A 65-year-old man is evaluated during a routine examination. He is asymptomatic. The patient has a 15-pack-year smoking history, and family history is noncontributory. He takes no medications.
Which of the following is the most effective screening maneuver?
Answer: C - Pulse palpation
Objective: Screen for atrial fibrillation during the physical examination.
Palpating the pulse has been shown to increase the detection rate of atrial fibrillation among adults age 65 years and older.

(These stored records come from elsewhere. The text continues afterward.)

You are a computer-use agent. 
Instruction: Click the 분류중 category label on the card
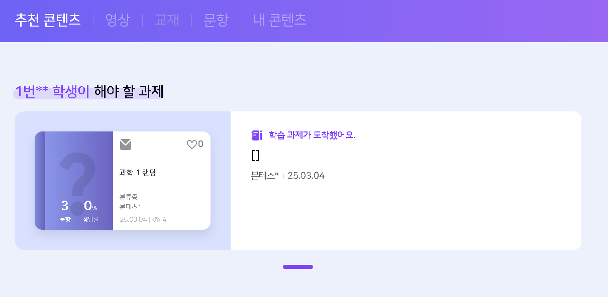click(x=129, y=197)
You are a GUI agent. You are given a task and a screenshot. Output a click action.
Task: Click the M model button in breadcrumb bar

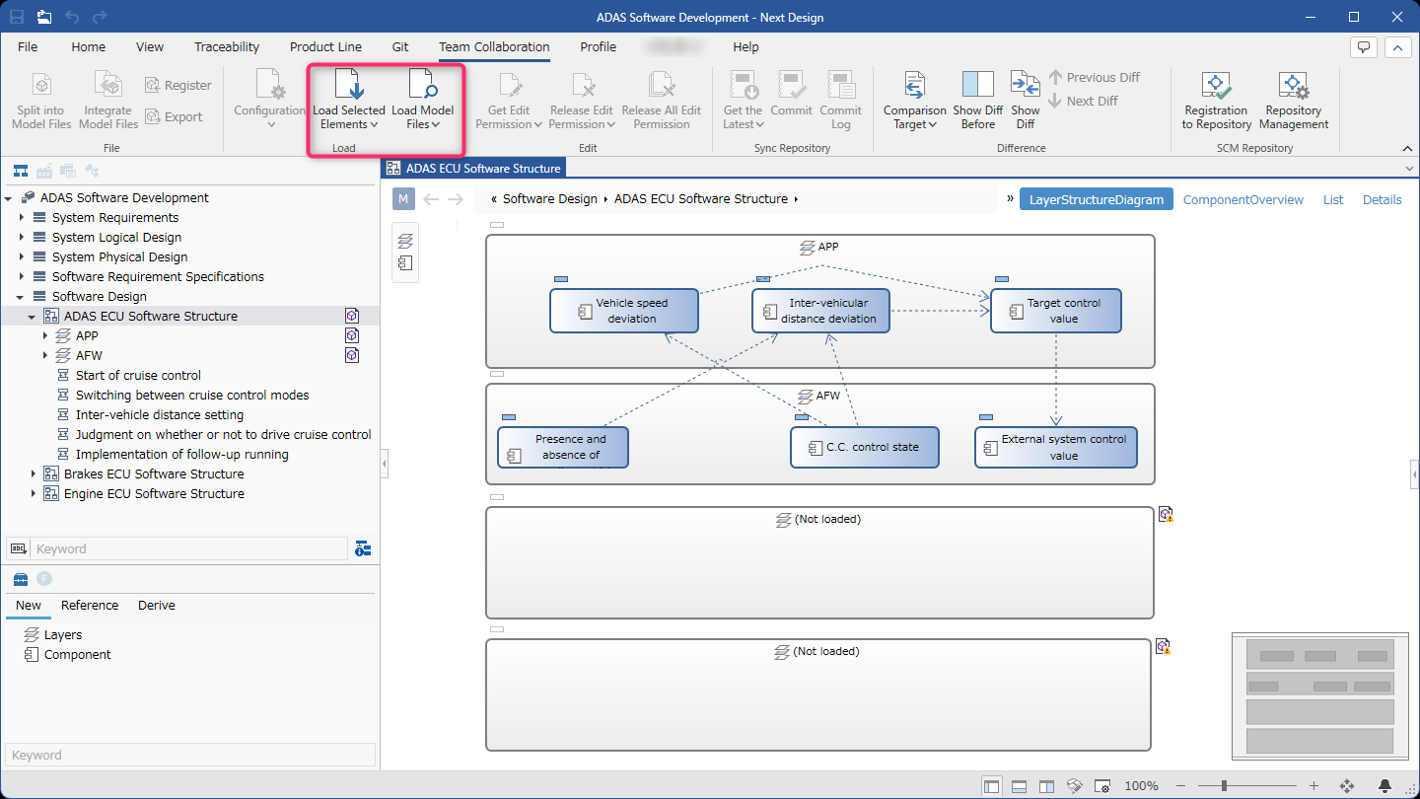403,199
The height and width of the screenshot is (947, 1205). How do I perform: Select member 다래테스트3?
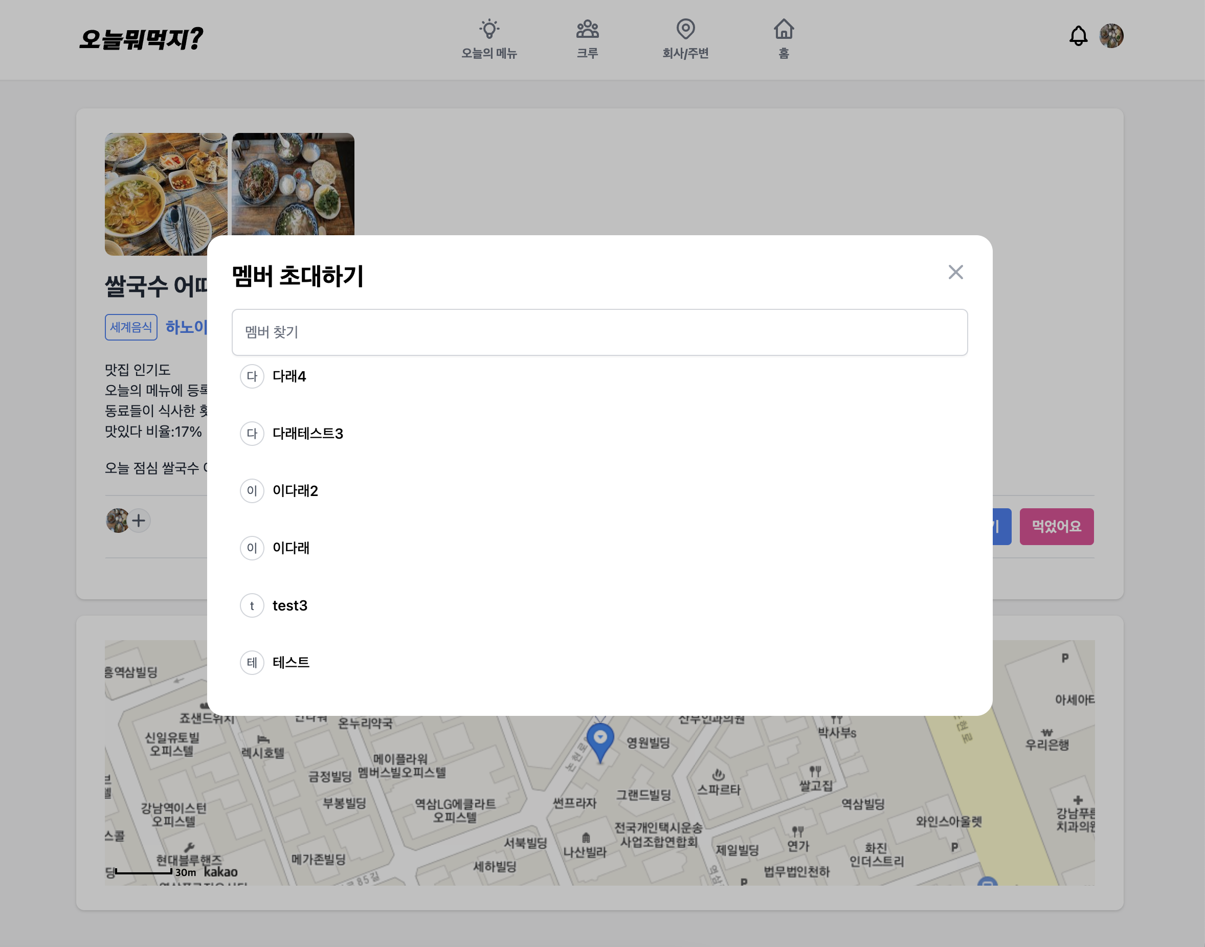307,434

Palpating the pulse to screen for atrial fibrillation should be included in this patient's physical examination. Palpating the pulse has been shown to increase atrial fibrillation case finding among adults age 65 years and older. A cluster-randomized trial of more than 14,000 patients found that detection of new cases of atrial fibrillation was 1.64% per year in patients randomized to receive opportunistic screening (pulse taking and invitation for electrocardiography if the pulse was irregular) compared with 1.04% in patients randomized to receive no active screening.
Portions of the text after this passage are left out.